Paper ID: 134
Title: A fast, universal algorithm to learn parametric nonlinear embeddings
Current Reviews

Submitted by Assigned_Reviewer_1

Q1: Comments to author(s). First provide a summary of the paper, and then address the following criteria: Quality, clarity, originality and significance. (For detailed reviewing guidelines, see
I found the quality and clarity of the work to be truly excellent.

As a reader I felt that I truly learned something worth remembering by reading the paper, which sadly is not always the case even among papers accepted for publication at NIPS.

The originality of the work is solid, but bounded given the existence of prior work on method of auxiliary coordinates (MAC), though none of that touches this application area that I am aware of.

The significance (or impact) of the work is similarly material, yet circumscribed.

Concretely, I wouldn't be surprised for many researchers in need of a faster method for optimizing non-linear parametric embeddings to consider MAC in the light of this researcher.

For example, I could imagine handy open source implementations of t-SNE dimensionality reduction to switch to MAC.

That's a solid and measurable impact on the community, but obvious limited in it's core scientific impact.
Q2: Please summarize your review in 1-2 sentences
An exceptionally clear paper describing the application of method of auxiliary coordinates to finding non-linear embeddings (dimensionality reduction).

I enjoyed the paper and felt that it demonstrates a clear improvement over slower gradient based methods; this is however understandably not the highest impact sort of work one could do.

Submitted by Assigned_Reviewer_2

Q1: Comments to author(s).
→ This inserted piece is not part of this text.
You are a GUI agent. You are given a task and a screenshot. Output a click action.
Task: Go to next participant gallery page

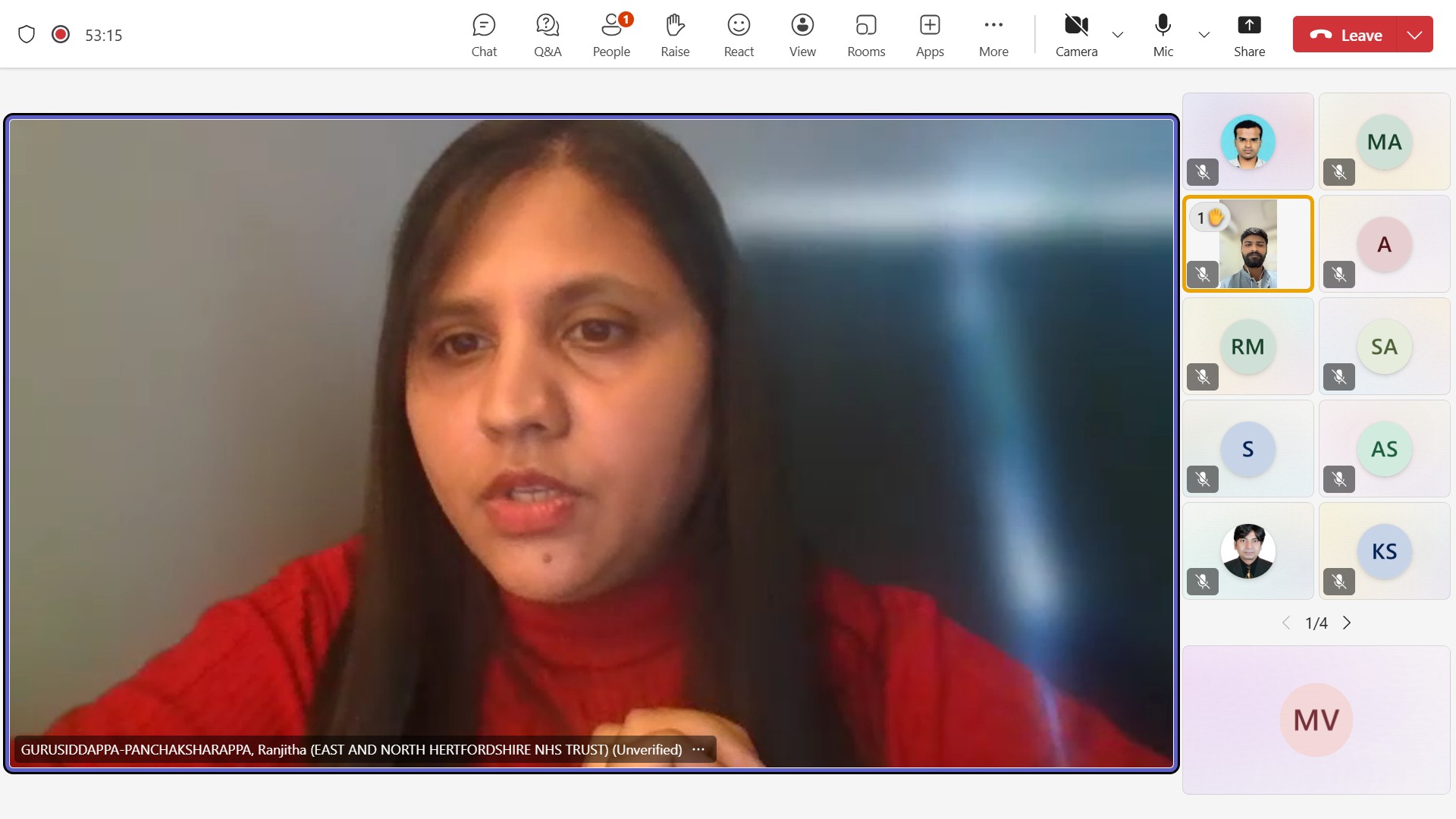click(x=1347, y=623)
First provide a summary of the paper, and then address the following criteria: Quality, clarity, originality and significance. (For detailed reviewing guidelines, see
Note 1 - this is a 'light review'. Note 2 - I was not able to open the supplementary file, the provided archive .gz did not contain any readable file type.

The paper presents an optimization approach for parametric out-of-sample extension of nonlinear dimensionality reduction algorithms.

Solutions are constrained a desired parametric family whose parameters are optimized based on an auxiliary coordinate approach, alternatively optimizing a regularized loss with respect to auxiliary coordinates and then the mapping as a regression to the coordinates.

Experiments on three data sets show that the method achieves solutions about equal in quality to direct optimization of parametric embeddings but is faster. Another advantage is that it does not require separate derivation of optimization equations for each loss + parametric family combination.


The idea is good and out of sample extension is a common problem in nonlinear dimensionality reduction. The experiments are somewhat brief as they are only on COIL, swissroll and MNIST data; the supplementary file was said to contain more experiments but I was unable to open it.

It is hard to evaluate the contribution. On one hand the method answers a clear need. On the other hand, the method seems mostly an adaptation of the principle in ref. 6 from the multilayer network case in that paper to a general loss function setting.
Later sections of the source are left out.